**Requirement**: Return precisely the opening lines of the listing below, ending with the line that contains "Misión y Visión (849, 382)".
[Start of Attachment]
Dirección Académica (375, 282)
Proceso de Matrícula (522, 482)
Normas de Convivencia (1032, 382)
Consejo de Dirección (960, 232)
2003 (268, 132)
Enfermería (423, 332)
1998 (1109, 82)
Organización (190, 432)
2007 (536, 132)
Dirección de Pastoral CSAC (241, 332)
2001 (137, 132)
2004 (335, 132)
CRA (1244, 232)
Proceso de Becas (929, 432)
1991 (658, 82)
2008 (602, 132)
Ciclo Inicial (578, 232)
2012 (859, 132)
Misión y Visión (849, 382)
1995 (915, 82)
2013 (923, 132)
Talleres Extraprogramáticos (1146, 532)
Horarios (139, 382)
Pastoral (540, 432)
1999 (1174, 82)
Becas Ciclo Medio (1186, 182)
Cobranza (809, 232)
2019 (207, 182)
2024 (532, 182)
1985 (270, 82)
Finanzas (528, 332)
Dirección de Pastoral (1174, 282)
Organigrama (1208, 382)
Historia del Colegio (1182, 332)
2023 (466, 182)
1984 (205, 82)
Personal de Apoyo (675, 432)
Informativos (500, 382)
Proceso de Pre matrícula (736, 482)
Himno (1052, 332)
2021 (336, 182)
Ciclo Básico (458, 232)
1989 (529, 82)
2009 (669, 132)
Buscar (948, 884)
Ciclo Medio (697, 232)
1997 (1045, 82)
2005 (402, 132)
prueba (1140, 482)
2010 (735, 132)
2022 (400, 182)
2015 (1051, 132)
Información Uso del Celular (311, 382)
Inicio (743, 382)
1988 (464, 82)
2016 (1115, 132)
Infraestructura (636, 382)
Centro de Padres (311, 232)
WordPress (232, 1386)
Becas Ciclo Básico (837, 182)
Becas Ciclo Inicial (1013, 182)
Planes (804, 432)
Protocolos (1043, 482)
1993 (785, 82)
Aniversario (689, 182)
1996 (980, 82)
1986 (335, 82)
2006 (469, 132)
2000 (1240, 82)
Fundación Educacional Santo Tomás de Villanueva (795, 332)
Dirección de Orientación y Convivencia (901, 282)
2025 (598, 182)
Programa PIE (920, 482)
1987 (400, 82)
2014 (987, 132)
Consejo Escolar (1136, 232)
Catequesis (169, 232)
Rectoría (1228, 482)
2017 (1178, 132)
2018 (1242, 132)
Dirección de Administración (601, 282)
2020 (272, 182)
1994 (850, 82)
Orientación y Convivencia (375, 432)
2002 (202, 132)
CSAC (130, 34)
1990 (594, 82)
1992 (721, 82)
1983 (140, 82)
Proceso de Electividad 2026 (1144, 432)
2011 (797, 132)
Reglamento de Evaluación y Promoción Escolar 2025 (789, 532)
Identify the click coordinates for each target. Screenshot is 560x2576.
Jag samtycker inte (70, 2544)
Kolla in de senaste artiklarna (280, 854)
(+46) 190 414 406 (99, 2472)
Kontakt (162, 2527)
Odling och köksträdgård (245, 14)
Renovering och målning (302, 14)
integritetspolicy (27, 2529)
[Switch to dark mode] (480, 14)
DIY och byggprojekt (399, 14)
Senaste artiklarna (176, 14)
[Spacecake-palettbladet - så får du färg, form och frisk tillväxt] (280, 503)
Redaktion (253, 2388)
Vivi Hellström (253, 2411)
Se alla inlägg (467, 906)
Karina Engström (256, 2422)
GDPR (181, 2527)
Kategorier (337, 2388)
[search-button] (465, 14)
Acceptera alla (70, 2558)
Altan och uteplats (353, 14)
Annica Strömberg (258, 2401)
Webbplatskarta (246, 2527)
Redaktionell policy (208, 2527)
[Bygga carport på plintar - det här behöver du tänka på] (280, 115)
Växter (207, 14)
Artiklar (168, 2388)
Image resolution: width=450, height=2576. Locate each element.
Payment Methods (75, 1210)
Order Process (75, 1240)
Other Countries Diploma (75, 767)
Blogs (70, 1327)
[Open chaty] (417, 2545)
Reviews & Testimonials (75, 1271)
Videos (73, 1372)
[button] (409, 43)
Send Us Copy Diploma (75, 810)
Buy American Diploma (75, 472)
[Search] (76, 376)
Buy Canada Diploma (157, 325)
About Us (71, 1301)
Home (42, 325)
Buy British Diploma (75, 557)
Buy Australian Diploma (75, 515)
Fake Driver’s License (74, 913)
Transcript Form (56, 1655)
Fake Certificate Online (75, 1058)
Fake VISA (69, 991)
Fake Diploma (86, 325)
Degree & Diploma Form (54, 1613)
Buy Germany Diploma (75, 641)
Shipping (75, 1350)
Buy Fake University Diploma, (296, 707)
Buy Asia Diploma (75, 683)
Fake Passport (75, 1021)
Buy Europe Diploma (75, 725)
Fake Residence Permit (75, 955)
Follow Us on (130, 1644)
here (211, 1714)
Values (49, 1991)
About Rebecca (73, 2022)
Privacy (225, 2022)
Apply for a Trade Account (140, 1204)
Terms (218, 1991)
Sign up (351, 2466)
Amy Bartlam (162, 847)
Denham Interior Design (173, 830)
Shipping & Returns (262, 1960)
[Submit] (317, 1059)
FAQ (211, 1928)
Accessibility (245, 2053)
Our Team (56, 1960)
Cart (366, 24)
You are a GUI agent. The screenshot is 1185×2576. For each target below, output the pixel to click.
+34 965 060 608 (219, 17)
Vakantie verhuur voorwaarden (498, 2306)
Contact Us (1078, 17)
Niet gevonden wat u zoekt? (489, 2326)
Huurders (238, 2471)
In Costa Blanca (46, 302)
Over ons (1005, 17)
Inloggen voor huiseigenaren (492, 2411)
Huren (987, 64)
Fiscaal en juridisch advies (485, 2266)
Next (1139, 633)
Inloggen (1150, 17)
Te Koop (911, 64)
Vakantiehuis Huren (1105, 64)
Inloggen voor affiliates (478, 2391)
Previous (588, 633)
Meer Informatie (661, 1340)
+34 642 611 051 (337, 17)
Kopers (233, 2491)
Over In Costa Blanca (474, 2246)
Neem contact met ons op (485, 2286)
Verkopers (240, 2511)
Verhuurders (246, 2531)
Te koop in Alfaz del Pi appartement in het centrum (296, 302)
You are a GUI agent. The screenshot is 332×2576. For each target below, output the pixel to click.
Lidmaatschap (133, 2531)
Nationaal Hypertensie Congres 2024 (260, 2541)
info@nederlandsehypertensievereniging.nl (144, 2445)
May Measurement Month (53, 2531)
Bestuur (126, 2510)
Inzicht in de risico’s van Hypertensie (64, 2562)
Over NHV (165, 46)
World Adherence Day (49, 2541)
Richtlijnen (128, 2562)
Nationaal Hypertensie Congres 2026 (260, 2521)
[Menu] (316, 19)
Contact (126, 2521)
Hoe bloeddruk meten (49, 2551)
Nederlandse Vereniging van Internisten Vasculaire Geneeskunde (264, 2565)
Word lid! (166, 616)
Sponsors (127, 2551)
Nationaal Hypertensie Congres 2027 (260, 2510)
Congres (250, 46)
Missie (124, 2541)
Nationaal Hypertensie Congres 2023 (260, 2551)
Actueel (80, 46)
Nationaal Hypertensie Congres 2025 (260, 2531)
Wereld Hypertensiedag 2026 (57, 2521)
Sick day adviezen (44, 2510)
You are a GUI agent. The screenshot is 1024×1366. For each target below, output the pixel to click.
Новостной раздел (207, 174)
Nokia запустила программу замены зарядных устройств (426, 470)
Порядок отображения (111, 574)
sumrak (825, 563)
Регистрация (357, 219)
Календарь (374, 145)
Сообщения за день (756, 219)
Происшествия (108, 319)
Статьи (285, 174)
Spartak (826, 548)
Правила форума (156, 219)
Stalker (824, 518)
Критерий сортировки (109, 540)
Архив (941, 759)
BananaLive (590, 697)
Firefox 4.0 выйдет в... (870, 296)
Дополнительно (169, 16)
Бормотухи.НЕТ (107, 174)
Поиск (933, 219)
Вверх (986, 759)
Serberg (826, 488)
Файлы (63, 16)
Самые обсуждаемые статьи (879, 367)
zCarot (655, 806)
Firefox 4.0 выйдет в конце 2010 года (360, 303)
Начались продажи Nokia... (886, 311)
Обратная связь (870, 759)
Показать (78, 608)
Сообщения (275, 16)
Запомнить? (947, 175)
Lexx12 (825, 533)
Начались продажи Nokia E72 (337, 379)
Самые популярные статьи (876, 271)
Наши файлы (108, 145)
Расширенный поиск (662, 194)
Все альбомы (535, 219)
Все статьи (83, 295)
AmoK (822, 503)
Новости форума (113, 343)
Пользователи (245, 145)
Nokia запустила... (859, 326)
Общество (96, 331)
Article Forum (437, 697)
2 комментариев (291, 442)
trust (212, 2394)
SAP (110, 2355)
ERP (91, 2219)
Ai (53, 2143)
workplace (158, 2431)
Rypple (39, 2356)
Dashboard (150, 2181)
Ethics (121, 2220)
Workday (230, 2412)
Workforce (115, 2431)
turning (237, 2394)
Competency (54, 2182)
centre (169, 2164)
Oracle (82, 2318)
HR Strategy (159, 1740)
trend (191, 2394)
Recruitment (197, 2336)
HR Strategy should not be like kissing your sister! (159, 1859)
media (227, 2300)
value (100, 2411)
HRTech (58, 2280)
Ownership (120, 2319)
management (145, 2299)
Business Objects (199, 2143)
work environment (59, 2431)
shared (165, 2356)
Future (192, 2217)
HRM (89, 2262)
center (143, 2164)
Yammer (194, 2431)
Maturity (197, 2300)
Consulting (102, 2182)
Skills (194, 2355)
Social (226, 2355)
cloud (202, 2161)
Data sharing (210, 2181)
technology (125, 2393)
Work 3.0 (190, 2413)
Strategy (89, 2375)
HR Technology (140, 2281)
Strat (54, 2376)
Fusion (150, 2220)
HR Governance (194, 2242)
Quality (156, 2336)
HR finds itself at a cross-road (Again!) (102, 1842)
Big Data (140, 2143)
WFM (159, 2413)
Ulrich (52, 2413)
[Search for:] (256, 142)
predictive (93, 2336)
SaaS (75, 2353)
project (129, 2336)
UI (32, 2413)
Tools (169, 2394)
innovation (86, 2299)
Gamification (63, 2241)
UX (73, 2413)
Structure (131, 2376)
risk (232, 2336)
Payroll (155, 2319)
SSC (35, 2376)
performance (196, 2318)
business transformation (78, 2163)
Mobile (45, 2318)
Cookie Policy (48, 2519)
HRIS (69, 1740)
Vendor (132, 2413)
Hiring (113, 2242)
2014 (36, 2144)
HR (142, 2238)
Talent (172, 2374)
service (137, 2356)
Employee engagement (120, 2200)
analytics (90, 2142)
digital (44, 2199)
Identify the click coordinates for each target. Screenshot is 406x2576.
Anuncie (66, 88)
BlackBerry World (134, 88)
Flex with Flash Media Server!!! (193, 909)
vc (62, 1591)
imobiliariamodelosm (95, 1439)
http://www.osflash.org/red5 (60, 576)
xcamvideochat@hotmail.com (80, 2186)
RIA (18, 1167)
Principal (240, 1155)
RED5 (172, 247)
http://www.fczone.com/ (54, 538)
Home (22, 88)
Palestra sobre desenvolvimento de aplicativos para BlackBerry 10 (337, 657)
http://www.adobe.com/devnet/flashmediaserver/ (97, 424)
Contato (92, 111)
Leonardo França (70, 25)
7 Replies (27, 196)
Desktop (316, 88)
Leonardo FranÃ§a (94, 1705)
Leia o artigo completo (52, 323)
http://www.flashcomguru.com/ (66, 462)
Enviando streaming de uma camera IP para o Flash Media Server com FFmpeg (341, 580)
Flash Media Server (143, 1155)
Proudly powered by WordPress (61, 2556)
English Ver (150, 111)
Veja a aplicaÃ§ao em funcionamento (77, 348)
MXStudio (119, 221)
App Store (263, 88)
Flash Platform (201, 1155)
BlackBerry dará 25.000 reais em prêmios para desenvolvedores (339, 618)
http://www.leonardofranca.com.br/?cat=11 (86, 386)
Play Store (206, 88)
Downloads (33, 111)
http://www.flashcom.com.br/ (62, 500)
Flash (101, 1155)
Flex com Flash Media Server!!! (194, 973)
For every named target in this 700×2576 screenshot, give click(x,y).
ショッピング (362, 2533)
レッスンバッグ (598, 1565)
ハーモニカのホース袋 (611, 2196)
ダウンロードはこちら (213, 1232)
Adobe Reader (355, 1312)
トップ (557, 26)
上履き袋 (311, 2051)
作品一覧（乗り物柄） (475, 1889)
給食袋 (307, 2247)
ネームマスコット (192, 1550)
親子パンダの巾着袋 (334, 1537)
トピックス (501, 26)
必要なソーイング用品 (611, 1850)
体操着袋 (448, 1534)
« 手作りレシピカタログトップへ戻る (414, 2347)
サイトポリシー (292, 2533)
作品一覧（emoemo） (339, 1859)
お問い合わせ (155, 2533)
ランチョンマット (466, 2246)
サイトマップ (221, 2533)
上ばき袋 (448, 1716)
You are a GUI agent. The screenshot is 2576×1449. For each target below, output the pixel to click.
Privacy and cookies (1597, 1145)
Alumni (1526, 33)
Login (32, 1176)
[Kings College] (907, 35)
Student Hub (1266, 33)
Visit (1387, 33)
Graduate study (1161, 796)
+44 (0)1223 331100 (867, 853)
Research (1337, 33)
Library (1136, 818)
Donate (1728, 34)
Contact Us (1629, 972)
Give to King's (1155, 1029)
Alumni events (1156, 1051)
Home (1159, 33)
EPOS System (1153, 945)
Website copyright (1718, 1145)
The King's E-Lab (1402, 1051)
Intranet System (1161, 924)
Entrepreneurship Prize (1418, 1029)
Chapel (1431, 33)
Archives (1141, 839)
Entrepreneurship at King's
[End of Attachment]
**Output for this task**:
Dirección Académica (375, 282)
Proceso de Matrícula (522, 482)
Normas de Convivencia (1032, 382)
Consejo de Dirección (960, 232)
2003 (268, 132)
Enfermería (423, 332)
1998 (1109, 82)
Organización (190, 432)
2007 (536, 132)
Dirección de Pastoral CSAC (241, 332)
2001 (137, 132)
2004 (335, 132)
CRA (1244, 232)
Proceso de Becas (929, 432)
1991 (658, 82)
2008 (602, 132)
Ciclo Inicial (578, 232)
2012 (859, 132)
Misión y Visión (849, 382)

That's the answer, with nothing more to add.